THE ORPHAN PALACE by Joseph S. Pulver, Sr. Chomu Press, p/b, £12.50, http://chomupress.com/

Reviewed by David Brzeski

I had to describe this book for a friend recently.

This is what I came up with…

Think in terms of an unfilmed noir movie script, revised by H.P. Lovecraft, who worked in references to the work of several of his friends & influences (Robert W. Chambers, Frank Belknap Long etc.). Then it remained, untouched, until Alan Ginsberg was commissioned to pen a script treatment, which then languished in development hell, until it landed on the desk of David Lynch.

Frightening concept isn’t it?

It really shouldn’t work at all…

… but it does! The gorgeous prose sweeps the reader along on an hallucinogenic  ride into madness… a road trip (back) to bedlam.

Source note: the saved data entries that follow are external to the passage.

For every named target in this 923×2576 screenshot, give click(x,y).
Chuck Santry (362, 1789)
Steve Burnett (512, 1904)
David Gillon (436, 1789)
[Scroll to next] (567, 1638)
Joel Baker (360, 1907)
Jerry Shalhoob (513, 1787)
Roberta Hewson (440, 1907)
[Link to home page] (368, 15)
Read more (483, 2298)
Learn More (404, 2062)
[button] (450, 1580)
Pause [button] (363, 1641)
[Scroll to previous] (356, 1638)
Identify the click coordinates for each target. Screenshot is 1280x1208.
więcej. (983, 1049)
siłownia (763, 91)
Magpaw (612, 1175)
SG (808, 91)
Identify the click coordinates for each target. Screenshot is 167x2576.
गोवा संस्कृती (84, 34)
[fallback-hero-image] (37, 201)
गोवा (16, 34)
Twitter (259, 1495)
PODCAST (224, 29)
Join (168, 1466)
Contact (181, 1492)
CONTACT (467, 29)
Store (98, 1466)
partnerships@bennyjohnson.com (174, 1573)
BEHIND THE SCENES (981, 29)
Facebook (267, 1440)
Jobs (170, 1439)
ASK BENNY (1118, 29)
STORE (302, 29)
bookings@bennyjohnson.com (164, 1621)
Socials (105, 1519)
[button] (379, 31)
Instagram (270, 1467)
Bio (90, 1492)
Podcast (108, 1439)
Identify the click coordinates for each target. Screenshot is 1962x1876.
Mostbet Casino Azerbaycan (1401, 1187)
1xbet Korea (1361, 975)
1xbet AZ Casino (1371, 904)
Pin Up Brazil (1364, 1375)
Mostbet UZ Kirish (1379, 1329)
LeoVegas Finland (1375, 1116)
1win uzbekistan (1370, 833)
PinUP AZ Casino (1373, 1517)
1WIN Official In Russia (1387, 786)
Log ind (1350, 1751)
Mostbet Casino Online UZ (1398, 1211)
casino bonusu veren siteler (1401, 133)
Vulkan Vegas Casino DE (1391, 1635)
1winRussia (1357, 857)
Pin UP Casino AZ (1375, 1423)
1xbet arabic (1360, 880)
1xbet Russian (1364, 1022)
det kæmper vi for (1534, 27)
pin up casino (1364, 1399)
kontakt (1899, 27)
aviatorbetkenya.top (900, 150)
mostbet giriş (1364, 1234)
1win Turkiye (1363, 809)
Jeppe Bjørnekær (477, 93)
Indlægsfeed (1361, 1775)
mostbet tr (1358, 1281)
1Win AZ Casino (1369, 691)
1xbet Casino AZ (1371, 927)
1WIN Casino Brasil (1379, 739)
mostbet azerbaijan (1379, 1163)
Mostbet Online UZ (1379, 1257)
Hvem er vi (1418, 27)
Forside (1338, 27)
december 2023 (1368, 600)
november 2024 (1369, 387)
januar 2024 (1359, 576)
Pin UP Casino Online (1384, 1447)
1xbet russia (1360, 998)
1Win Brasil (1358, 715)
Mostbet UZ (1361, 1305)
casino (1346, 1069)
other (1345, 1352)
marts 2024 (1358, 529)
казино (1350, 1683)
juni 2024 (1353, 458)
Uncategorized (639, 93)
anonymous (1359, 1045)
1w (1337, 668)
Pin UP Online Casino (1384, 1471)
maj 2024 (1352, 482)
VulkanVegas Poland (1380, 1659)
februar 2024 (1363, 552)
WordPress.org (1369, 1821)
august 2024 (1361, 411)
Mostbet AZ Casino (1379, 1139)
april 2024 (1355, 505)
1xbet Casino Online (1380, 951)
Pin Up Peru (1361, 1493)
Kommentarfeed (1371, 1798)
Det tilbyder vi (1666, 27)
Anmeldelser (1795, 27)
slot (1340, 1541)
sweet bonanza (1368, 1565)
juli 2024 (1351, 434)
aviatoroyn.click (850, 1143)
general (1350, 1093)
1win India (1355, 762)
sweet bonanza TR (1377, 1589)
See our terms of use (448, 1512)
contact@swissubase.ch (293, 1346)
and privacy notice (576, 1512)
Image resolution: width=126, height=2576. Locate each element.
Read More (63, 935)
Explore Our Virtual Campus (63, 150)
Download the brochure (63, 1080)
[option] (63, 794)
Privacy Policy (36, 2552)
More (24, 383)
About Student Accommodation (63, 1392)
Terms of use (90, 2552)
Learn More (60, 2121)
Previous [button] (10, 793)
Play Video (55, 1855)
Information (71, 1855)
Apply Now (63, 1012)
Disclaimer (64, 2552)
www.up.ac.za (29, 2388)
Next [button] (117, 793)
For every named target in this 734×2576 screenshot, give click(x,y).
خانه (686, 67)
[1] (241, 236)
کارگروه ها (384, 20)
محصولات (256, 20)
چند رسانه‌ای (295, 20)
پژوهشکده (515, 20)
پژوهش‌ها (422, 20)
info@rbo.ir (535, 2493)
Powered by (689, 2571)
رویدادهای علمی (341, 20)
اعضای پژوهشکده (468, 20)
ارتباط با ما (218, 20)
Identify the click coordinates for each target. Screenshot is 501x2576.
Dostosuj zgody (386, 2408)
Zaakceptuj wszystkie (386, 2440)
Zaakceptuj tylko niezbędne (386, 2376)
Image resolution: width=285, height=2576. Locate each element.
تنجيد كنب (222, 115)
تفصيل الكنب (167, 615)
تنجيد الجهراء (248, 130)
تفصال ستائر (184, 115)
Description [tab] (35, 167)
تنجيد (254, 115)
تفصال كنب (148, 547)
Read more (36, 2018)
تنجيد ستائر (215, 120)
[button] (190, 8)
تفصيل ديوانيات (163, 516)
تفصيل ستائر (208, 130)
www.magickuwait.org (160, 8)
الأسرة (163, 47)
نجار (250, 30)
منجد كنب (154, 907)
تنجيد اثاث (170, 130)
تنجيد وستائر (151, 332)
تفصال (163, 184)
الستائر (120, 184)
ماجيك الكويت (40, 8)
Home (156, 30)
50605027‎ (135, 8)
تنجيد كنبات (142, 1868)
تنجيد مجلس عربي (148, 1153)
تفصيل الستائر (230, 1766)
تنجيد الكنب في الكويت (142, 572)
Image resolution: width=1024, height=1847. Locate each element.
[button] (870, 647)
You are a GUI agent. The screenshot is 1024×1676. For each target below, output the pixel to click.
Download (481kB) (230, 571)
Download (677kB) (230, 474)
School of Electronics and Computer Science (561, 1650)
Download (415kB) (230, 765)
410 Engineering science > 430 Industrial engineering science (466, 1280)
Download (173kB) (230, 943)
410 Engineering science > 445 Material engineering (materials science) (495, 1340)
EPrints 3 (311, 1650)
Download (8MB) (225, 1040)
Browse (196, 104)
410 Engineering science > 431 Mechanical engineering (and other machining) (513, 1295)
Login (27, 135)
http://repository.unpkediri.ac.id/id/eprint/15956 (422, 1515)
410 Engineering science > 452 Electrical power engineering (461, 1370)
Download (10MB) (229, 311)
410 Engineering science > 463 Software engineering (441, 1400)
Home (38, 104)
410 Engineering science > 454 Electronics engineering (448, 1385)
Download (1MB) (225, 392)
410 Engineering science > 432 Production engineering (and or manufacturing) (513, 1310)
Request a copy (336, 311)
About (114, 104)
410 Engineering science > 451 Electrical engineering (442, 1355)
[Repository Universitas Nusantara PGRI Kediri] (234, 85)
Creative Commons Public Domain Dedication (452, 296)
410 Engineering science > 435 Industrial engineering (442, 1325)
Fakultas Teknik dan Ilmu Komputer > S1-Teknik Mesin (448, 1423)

Cardigan, the serial killing, arsonist anti-hero heads east, back to the institution, where the mysterious Doctor Archer inflicted cruel & insidious treatments on his charges. On the way he encounters ghosts, ghouls & a merman & is regularly advised by a talking rat, named D’if. He stays in many identical hotels, all with identical rooms, each one with a book on the night stand. A book with no ending. One of a hundred variant versions of the same book, written by various authors for the mysterious Shadow House press. The TV in the rooms always shows the same movie, an adaptation of one of the books.

This wonderful novel is a roller-coaster ride of lunacy & pop-culture references. There are few books, in my experience, which have off the cuff references to the work of Bulwer-Lytton & Funkadelic in the same chapter!

I read this book until I was too tired to read any more. Then I’d lay, with my eyes closed, unable to sleep, my mind too busy mulling over what I’d just read, theorizing, wondering… until I gave up, put the light back on & started reading again.

If this extraordinary book isn’t at least nominated for a few awards, I’ll be astonished & disappointed.